This work formalizes Markov kernels and their foundational applications in probability theory and information theory within the Lean mathematical library Mathlib. Methodologically, it leverages measure theory and dependent type theory to define Markov kernels in the Lean theorem prover, formally verifying their basic properties, disintegration theorem, construction of conditional probabilities and posterior distributions, and unified characterizations of independence, conditional independence, and sub-Gaussian random variables. The contributions are threefold: (i) the first mechanized reconstruction of independence and conditional independence grounded uniformly in Markov kernels; (ii) the first verified formal framework for sub-Gaussian random variables; and (iii) the first rigorous, machine-checked derivation and verification of entropy and the Kullback–Leibler divergence. Collectively, these results establish a sound, coherent, and extensible formal foundation for probabilistic reasoning, Bayesian analysis, and information-theoretic reasoning.
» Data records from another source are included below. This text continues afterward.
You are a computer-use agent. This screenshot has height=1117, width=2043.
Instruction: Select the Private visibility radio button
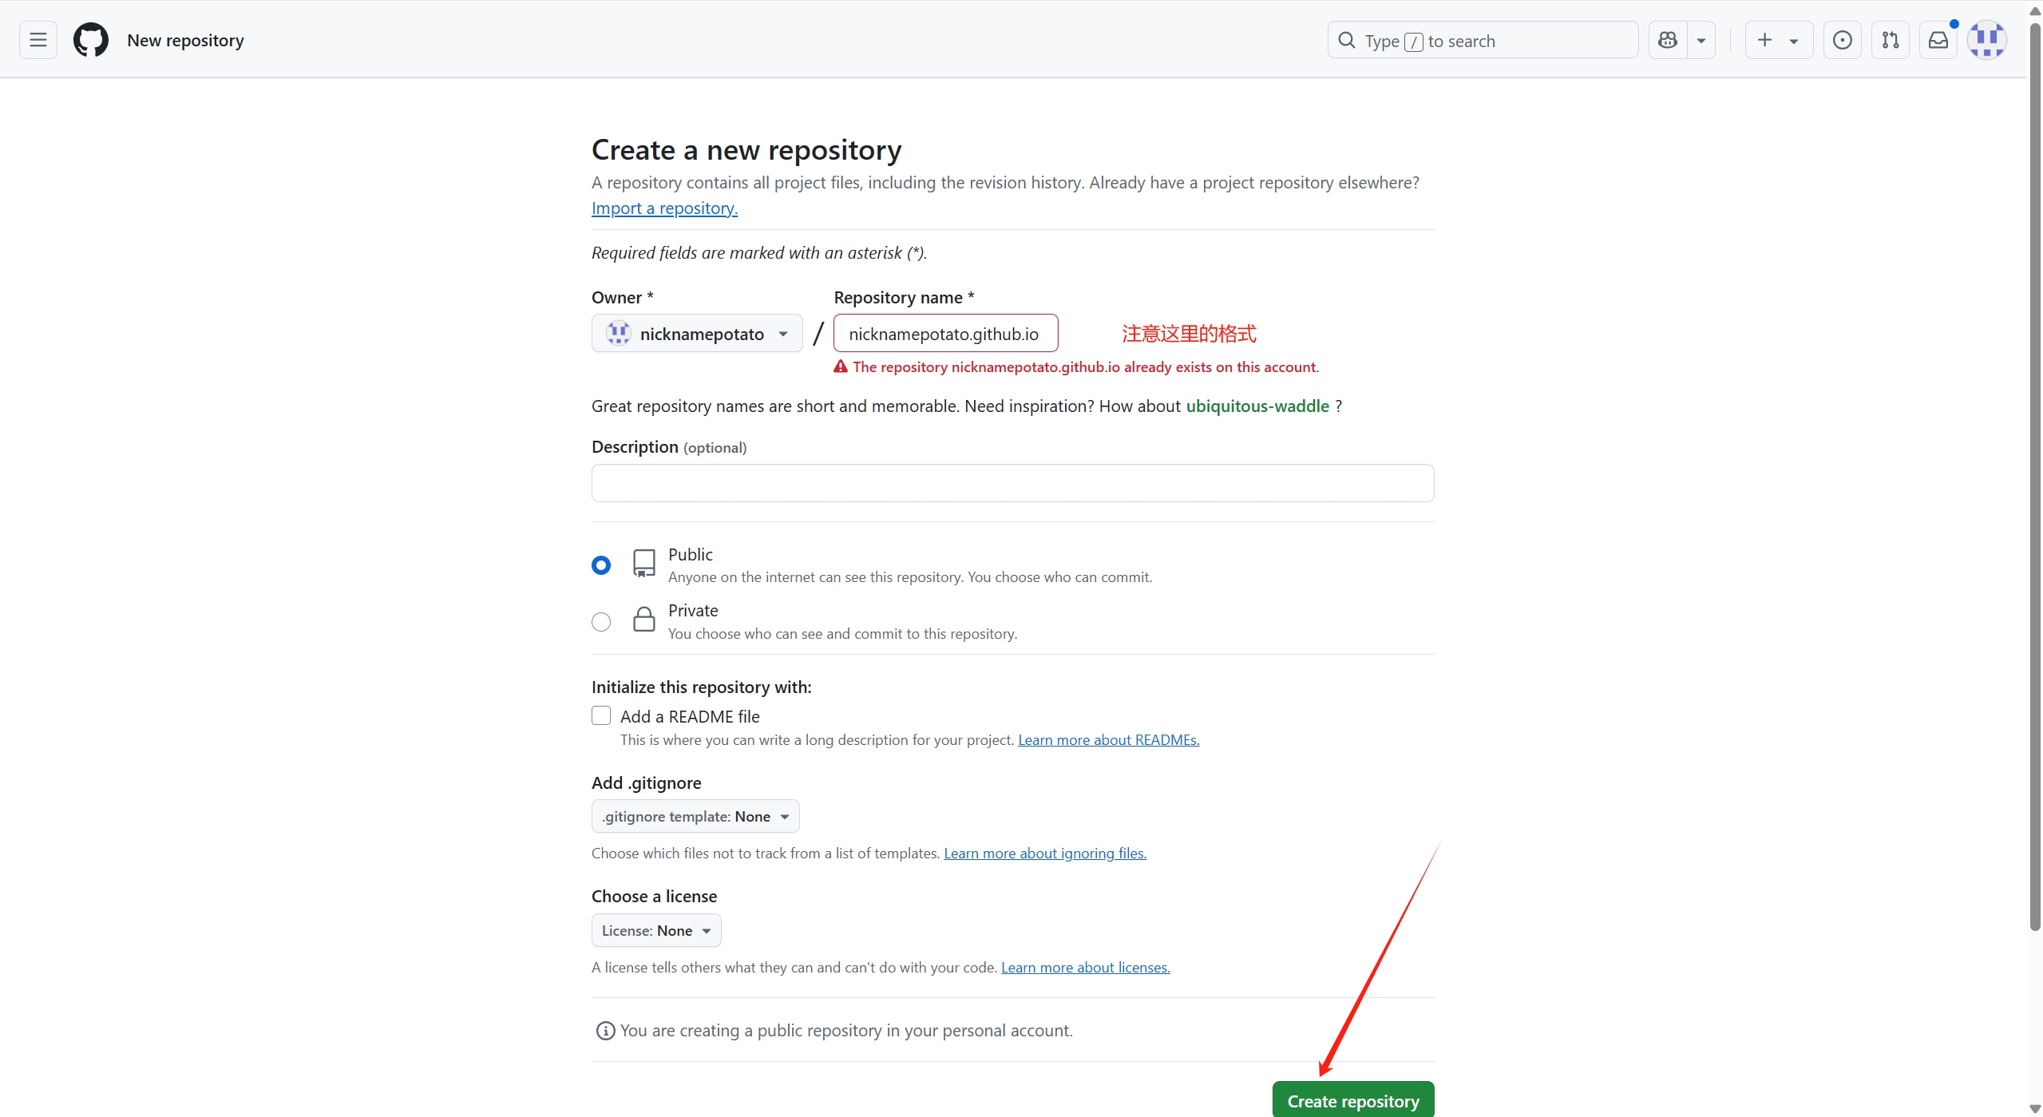tap(601, 622)
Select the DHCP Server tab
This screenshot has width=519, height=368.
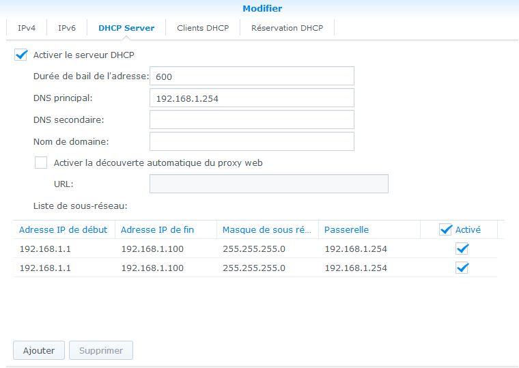click(126, 28)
The probability folder of Mathlib, Lean's mathematical library, makes a heavy use of Markov kernels. We present their definition and properties and describe the formalization of the disintegration theorem for Markov kernels. That theorem is used to define conditional probability distributions of random variables as well as posterior distributions. We then explain how Markov kernels are used in a more unusual way to get a common definition of independence and conditional independence and, following the same principles, to define sub-Gaussian random variables. Finally, we also discuss the role of kernels in our formalization of entropy and Kullback-Leibler divergence.